Anti-Flag - 20/20 Vision European Tour 2020
14/01/20 - HT Factory, Seregno (MI)


Articolo a cura di Giulia Franceschini

"Il punk rock è casa di tutti... tranne che degli sbirri".

 

Derek indossa scarpe gialline, canta in punta di piedi, a volte urla. Quelle che esegue sul palco dell'HT Factory sono tutte "protest song" e le suona da solo, con una chitarra acustica che colpisce con delle pennate profonde. Fa chiamare il suo progetto The Homeless Gospel Choir, parla di riscatto personale, di essere liberi di sentirsi se stessi, di tanti stati emotivi o eventi fondamentali della vita. Vi ricordate, per esempio, di quel momento esatto in cui abbiamo ascoltato quell'album, quella canzone che ha cambiato tutto? Succede qualcosa, è una sensazione fisica, un meccanismo che si innesca, un ingranaggio che si muove per la prima volta e che ci fa capire istantaneamente che niente sarà più come prima. A Derek è successo con la cassetta di "Dookie" dei Green Day, che gli fa iniziare una vita nuova, gli fa scoprire una una nuova comunità fatta di "gente strana come lui", come quel ragazzo coi dread che un giorno gli disse: "Amico, non sarai mai una persona normale, perchè sei punk ("You're never gonna be normal, ‘cause you're punk")". "E anche qui, stasera, potete incontrare nuovi amici", aggiunge poco prima di lasciare il palco.

 

Il punk è da sempre un mezzo di comunicazione estremo, esagerato, il fatto stesso di scegliere il punk come medium comunica da subito esuberanza, qualcosa di fuori dagli schemi. Veicolo perfetto per chi vuole dare voce, e con una certa veemenza, soprattutto a certi argomenti che molto spesso con i modi diplomatici non vengono ascoltati o che vengono addirittura censurati, perchè, se dovessimo trovare un sinonimo, il punk sarebbe proprio libertà di espressione. Ed è esattamente quello che succede con le Dream Nails, all-female band londinese, riot grrrls figlie delle Bikini Kill. Sono vestite di bianco, gonne corte, pance fuori e vogliono sovvertire il patriarcato.
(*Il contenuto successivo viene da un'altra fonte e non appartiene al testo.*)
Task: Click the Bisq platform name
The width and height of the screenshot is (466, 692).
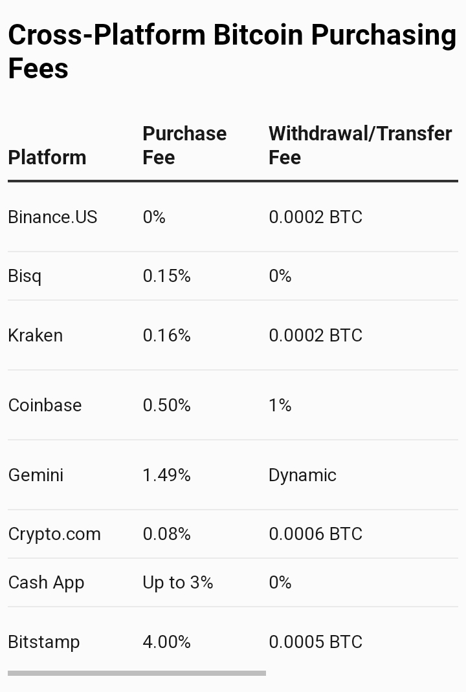Action: [25, 276]
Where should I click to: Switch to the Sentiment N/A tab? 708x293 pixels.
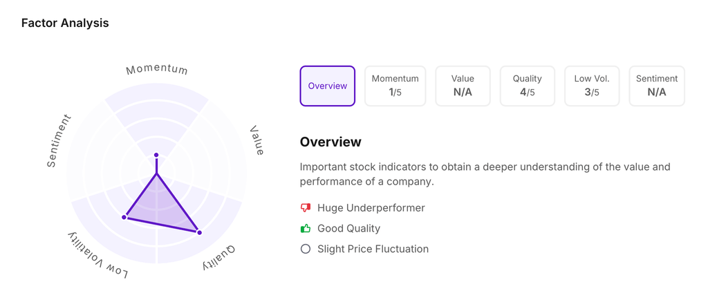tap(657, 86)

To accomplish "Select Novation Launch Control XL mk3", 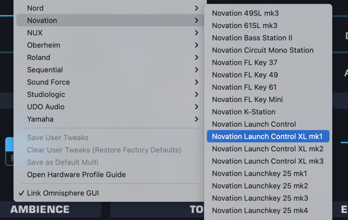I will [267, 161].
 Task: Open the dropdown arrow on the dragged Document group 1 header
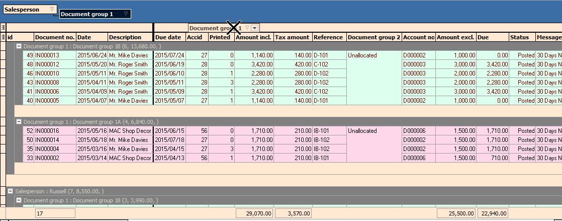255,28
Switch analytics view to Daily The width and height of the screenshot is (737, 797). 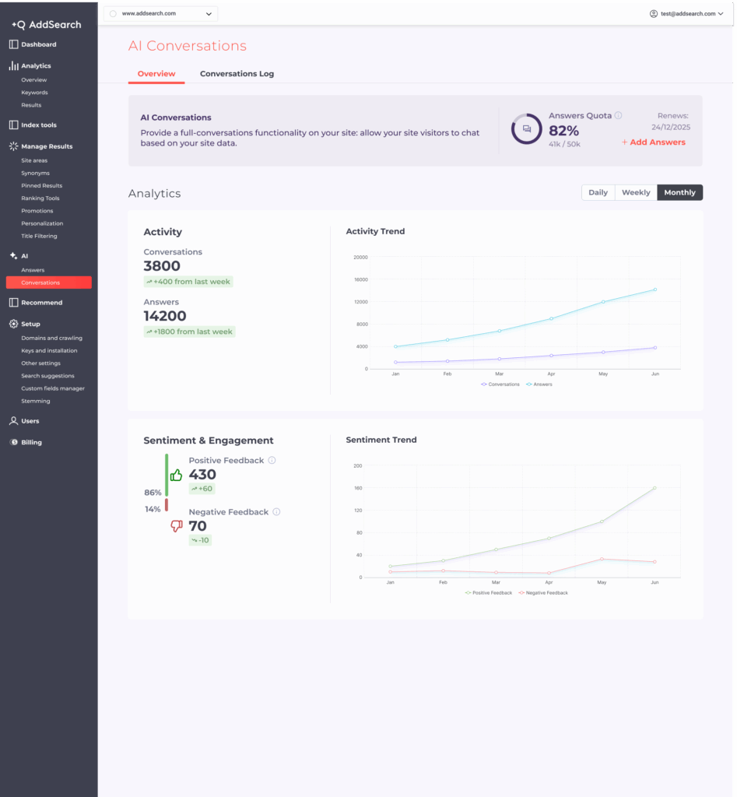pyautogui.click(x=598, y=192)
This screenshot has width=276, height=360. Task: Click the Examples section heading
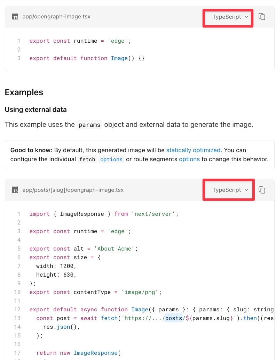click(x=24, y=92)
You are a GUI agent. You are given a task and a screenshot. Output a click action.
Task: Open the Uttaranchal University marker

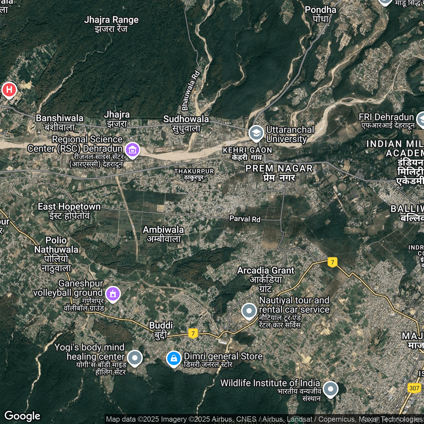click(x=256, y=133)
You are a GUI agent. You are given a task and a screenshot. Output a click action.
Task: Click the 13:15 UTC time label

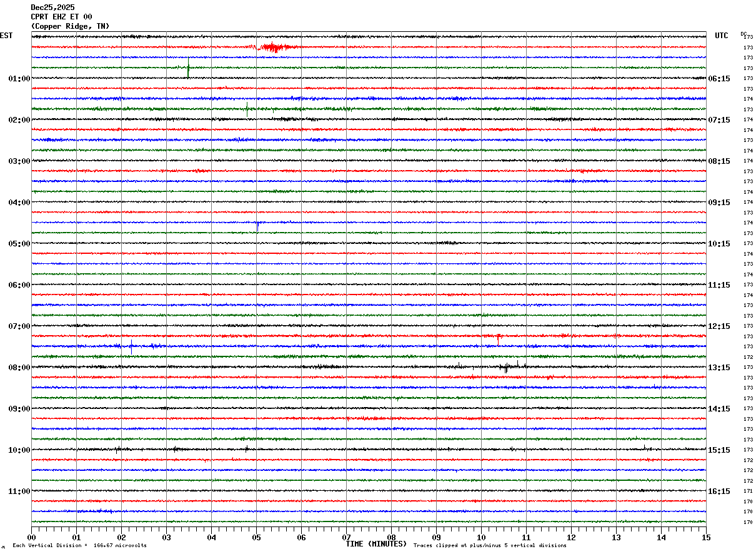(719, 368)
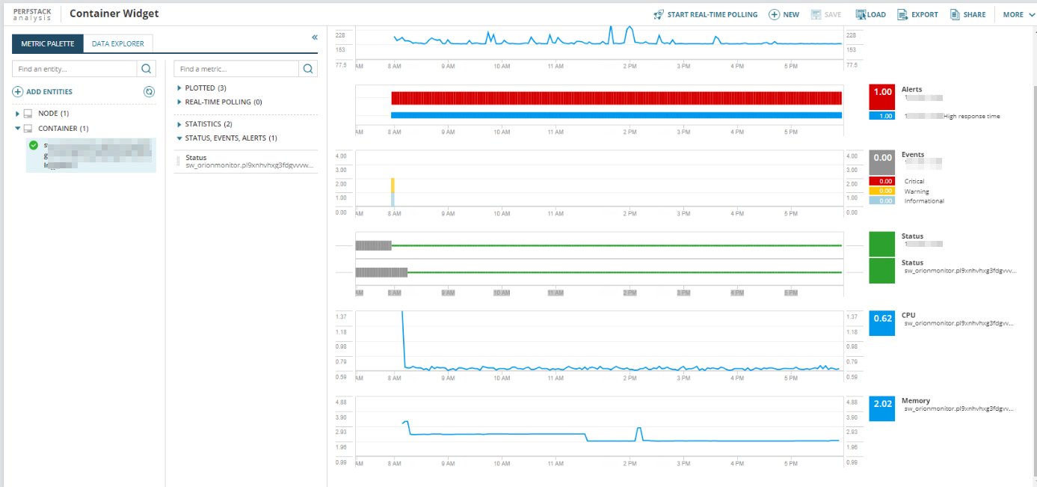Click the Export icon in toolbar
Screen dimensions: 1037x487
coord(902,14)
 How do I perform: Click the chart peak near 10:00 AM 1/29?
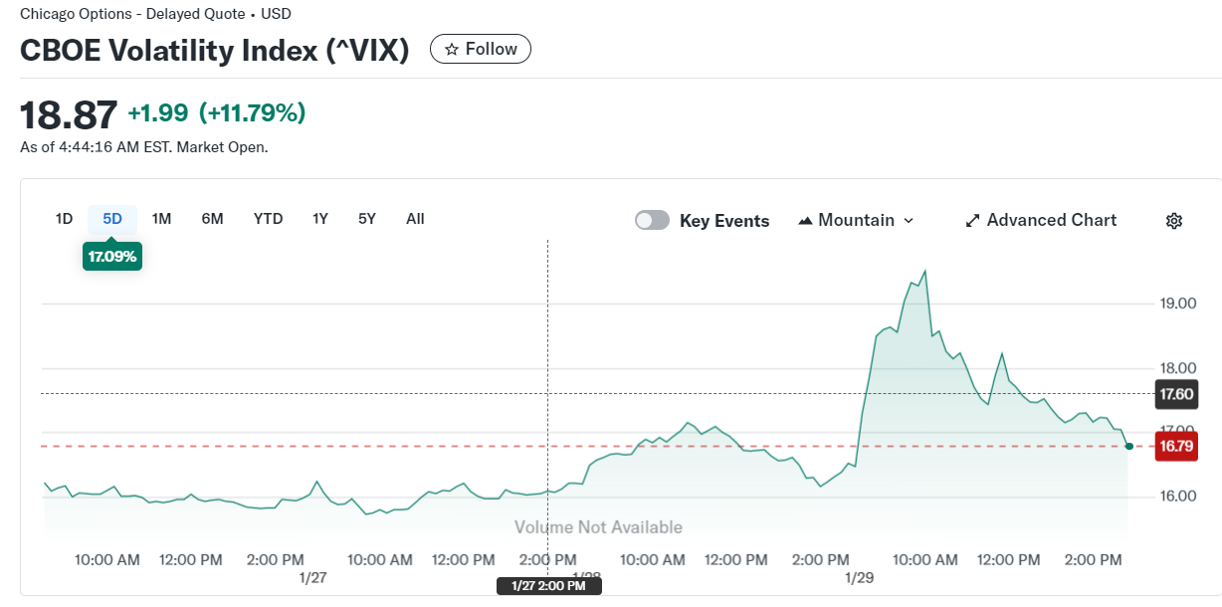pyautogui.click(x=925, y=271)
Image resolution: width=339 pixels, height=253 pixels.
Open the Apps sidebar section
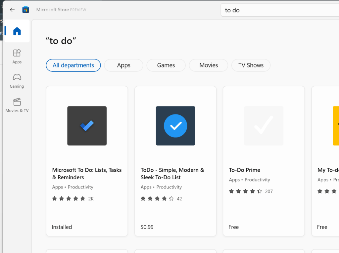click(x=17, y=56)
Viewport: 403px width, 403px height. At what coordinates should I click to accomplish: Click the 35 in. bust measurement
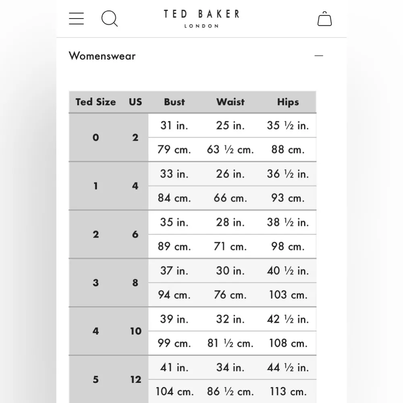tap(174, 222)
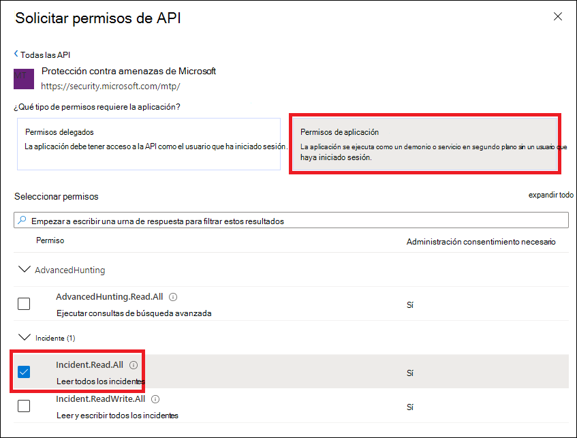Click the permissions filter search field
The width and height of the screenshot is (577, 438).
(x=293, y=221)
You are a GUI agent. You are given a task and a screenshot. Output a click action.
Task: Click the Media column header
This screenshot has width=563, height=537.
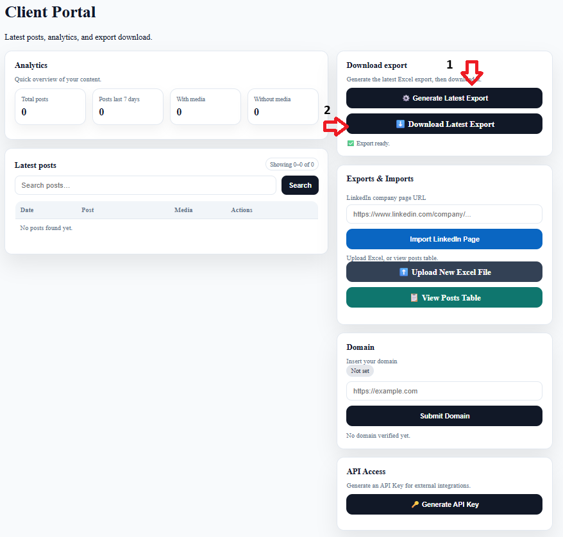tap(183, 210)
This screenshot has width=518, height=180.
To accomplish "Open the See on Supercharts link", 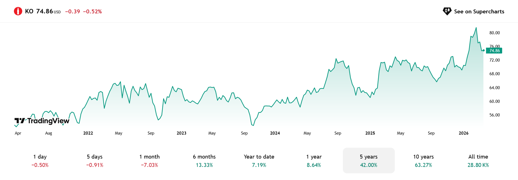I will click(479, 11).
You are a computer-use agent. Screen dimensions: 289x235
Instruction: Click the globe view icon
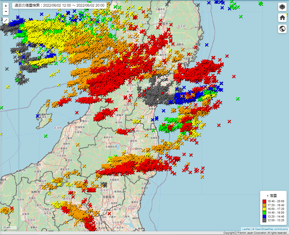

Hanno un ottimo tiro, fanno un punk contaminato, ci urlano dentro che picchiare due ragazze lesbiche perchè non si vogliono baciare davanti a te è fa schifo, ballano sulla filosofia che sta alla base del punk, il DIY ("Do It Yourself", che è un po' l'arte dell'arrangiarsi), perchè alla fine ce la si deve sempre cavare in qualche modo, si scagliano con la musica contro chi pensa che barzellette sullo stupro facciano ridere. Le ragazze sono prima di tutto attiviste, e poi membri di una band punk che canta canzoni come "Vagina Police". Un connubio che in una sala a prevalenza maschile ha davvero un effetto interessante. "è questa la cosa difficile", mi dirà in separata sede Janey, la cantante del gruppo, "parlare di queste cose davanti agli uomini!". Ma il messaggio è arrivato, urlato, distorto, chiarissimo, dritto in faccia e in una platea molto ricettiva.

 

La serata di ribellione prosegue con gli inni di protesta anti Trump degli Anti-Flag (leggi qui la nostra intervista). La band fomenta una platea ormai numerosissima a cui non lascia respiro neanche per un secondo e che si scatena in un pogo perpetuo, a partire dall'apertura con "Christian Nationalist". Per la prima volta, gli Anti-Flag hanno esposto al merch il nuovo album "20/20 Vision", uscito il 17 gennaio. Mai come ora gli inni di ribellione degli Anti-Flag fanno grandissima presa sul pubblico italiano che risponde con dei cori, stage diving e crowd surfing incassanti. Per l'ennesima volta, fare una serata con gli Anti-Flag significa condivisione, aggregazione e comunità. Un'immagine che si concretizza con un finale vorticoso in cui Derek raggiunge la band sul palco per un brano, Justin scende tra il pubblico che lo circonda, il pubblico a propria volta invade il palco.